# Exercise brief
Print everything from the start of the material down to and including the line containing "constraints is located", with no changes.

..............................

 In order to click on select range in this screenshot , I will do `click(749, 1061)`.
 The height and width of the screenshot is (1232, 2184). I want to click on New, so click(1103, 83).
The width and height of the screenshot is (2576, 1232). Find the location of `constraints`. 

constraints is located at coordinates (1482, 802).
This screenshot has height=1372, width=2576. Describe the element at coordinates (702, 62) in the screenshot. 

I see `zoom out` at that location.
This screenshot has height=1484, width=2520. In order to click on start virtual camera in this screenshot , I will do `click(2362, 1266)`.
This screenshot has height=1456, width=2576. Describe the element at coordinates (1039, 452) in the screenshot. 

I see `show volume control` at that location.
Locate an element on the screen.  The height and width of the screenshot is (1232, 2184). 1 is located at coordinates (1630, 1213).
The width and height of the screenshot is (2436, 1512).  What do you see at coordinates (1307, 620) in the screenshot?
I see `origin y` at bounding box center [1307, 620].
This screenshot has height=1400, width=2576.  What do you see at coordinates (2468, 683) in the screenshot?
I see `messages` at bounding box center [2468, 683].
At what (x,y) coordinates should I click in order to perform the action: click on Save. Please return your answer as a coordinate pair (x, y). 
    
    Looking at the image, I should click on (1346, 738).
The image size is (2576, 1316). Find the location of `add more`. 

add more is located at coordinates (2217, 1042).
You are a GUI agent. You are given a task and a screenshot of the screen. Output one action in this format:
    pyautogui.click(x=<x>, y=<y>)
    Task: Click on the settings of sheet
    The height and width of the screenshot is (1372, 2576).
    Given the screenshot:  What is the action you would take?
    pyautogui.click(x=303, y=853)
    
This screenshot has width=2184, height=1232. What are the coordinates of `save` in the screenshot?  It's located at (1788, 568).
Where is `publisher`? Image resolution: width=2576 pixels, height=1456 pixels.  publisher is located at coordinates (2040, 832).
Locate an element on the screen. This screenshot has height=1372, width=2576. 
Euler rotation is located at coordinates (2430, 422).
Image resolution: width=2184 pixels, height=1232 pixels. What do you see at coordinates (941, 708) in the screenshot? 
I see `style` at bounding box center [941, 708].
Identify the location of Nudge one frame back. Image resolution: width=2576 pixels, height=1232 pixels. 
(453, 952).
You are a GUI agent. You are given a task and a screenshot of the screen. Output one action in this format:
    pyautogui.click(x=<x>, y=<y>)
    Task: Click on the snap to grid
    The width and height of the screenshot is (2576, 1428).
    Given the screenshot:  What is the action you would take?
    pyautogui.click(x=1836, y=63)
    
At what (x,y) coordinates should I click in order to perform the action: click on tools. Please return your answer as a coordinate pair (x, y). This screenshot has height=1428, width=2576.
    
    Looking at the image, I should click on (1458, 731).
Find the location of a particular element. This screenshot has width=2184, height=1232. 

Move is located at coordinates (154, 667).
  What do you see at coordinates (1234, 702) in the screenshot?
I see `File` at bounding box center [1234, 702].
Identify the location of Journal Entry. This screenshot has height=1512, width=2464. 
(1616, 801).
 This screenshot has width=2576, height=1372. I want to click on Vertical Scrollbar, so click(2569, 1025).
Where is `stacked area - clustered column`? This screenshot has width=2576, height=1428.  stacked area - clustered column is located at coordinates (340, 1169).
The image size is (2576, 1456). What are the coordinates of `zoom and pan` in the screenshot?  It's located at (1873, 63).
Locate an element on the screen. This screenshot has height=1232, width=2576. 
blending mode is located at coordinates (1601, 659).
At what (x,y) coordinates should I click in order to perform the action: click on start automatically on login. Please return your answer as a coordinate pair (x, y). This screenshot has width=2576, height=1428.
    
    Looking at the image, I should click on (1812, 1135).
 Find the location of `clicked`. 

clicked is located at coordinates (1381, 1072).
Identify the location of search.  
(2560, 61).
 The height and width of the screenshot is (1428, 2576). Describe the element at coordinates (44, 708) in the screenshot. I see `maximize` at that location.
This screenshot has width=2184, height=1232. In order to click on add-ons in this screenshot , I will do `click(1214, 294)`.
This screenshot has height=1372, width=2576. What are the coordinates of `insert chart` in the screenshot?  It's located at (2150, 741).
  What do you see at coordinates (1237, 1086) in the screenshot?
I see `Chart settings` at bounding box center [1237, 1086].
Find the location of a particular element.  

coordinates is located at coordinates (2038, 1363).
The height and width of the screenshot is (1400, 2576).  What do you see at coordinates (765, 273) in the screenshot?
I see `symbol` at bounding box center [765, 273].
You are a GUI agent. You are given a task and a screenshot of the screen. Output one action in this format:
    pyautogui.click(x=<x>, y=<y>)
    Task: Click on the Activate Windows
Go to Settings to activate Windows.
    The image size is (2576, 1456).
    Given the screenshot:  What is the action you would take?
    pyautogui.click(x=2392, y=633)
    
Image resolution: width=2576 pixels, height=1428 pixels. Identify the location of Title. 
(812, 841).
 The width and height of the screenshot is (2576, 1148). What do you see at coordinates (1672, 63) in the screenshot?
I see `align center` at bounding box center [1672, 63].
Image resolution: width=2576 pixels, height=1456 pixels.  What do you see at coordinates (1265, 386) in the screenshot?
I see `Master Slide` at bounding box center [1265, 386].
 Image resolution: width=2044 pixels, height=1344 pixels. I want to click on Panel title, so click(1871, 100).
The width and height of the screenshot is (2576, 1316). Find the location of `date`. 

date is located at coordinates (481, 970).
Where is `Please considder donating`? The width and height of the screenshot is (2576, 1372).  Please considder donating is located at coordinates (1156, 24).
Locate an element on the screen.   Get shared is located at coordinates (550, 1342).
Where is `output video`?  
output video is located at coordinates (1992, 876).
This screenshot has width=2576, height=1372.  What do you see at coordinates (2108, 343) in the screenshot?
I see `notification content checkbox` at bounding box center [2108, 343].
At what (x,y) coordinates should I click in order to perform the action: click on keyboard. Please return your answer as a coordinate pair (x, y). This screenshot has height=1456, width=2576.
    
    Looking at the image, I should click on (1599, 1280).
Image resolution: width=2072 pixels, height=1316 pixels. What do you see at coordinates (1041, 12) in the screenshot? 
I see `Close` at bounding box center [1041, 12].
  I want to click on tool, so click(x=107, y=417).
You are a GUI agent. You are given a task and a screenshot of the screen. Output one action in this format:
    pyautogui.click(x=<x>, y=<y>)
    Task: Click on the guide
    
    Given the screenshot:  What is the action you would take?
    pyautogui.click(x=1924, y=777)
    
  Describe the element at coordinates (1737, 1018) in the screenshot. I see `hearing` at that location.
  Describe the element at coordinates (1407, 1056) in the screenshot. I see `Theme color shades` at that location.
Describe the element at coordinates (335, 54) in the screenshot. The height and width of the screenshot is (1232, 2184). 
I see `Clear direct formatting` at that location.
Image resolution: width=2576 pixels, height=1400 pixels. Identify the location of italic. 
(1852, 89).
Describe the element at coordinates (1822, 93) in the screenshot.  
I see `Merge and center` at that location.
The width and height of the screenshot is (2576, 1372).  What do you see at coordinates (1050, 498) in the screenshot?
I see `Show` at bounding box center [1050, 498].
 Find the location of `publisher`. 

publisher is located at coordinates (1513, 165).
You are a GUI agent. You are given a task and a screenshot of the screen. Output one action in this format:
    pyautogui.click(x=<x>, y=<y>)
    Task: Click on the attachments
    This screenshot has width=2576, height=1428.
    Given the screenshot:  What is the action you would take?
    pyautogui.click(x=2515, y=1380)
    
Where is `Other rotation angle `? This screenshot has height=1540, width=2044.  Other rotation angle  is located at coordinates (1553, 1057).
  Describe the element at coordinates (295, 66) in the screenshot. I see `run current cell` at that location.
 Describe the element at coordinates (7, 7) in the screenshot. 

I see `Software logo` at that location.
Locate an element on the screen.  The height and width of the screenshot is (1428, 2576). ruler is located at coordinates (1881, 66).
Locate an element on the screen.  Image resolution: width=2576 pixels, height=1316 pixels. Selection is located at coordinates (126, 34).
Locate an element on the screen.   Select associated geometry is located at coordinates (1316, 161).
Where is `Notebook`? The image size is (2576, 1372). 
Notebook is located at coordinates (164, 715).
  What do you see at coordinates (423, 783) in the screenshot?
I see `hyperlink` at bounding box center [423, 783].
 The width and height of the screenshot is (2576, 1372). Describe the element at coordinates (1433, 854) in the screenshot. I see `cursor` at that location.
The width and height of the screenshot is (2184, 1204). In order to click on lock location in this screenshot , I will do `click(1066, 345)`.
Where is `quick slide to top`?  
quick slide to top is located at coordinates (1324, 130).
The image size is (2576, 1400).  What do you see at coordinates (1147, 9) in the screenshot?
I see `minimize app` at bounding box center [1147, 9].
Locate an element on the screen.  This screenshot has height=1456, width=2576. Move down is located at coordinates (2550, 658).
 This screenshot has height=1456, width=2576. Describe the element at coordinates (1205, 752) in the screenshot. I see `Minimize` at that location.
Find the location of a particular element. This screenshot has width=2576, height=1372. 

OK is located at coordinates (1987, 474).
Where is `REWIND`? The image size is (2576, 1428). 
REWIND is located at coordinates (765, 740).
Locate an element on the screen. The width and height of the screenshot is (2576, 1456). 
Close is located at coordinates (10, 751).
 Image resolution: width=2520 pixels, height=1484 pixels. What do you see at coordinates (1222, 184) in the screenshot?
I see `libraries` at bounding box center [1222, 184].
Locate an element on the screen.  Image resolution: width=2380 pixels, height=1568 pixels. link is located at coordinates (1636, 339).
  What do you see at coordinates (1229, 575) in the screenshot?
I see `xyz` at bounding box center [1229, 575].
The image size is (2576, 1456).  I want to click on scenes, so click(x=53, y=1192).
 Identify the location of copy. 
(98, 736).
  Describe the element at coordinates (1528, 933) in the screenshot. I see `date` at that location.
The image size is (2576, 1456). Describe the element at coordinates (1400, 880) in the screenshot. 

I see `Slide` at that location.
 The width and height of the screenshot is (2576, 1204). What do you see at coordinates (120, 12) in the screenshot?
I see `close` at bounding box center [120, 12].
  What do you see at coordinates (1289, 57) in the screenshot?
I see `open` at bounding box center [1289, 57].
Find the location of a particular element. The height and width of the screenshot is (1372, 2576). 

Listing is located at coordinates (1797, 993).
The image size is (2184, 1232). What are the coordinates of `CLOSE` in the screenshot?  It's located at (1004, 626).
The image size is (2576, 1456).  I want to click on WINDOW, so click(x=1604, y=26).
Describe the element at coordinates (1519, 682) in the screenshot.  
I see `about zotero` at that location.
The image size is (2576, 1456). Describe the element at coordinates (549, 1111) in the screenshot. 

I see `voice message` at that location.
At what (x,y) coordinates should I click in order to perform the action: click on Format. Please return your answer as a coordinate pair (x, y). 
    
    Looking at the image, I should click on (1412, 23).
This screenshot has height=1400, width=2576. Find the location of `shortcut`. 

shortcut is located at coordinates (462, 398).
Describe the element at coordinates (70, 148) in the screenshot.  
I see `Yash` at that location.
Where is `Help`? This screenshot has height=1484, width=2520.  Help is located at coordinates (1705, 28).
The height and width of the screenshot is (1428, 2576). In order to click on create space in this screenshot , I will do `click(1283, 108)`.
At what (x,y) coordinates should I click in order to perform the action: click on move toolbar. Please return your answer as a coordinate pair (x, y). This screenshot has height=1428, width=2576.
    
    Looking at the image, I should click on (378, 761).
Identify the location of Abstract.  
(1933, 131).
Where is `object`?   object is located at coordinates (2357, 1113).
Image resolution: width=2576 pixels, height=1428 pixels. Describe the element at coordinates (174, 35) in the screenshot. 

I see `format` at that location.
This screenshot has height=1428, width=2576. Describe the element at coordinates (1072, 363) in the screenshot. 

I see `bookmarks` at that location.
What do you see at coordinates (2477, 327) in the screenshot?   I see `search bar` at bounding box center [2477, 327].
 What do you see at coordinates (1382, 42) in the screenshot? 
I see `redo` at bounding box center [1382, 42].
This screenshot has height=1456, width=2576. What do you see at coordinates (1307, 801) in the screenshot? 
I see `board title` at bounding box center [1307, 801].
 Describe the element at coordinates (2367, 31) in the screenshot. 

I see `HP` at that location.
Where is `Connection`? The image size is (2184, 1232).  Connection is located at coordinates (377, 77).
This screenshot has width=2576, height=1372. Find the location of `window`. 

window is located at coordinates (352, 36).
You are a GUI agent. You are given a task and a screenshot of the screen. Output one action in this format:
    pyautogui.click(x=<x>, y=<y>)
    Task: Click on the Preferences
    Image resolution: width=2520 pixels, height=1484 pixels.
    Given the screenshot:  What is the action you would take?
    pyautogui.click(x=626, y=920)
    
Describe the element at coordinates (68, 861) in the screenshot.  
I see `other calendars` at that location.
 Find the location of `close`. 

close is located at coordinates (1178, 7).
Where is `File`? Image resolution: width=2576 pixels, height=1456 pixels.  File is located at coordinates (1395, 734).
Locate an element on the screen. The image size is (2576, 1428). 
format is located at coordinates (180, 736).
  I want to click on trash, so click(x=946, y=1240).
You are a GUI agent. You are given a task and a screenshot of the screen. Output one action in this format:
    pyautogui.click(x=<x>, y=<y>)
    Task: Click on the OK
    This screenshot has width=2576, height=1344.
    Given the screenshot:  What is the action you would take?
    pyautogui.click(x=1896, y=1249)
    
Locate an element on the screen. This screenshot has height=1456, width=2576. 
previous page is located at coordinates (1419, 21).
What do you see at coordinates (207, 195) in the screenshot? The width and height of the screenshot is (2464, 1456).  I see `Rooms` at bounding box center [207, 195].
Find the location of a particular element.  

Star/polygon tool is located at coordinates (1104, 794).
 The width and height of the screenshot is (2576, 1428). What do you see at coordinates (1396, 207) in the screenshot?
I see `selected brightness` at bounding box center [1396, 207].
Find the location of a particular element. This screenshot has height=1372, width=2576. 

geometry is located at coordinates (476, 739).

..............................

# Output of the task
 In order to click on select range in this screenshot , I will do `click(749, 1061)`.
 The height and width of the screenshot is (1232, 2184). I want to click on New, so click(1103, 83).
The width and height of the screenshot is (2576, 1232). Find the location of `constraints`. 

constraints is located at coordinates (1482, 802).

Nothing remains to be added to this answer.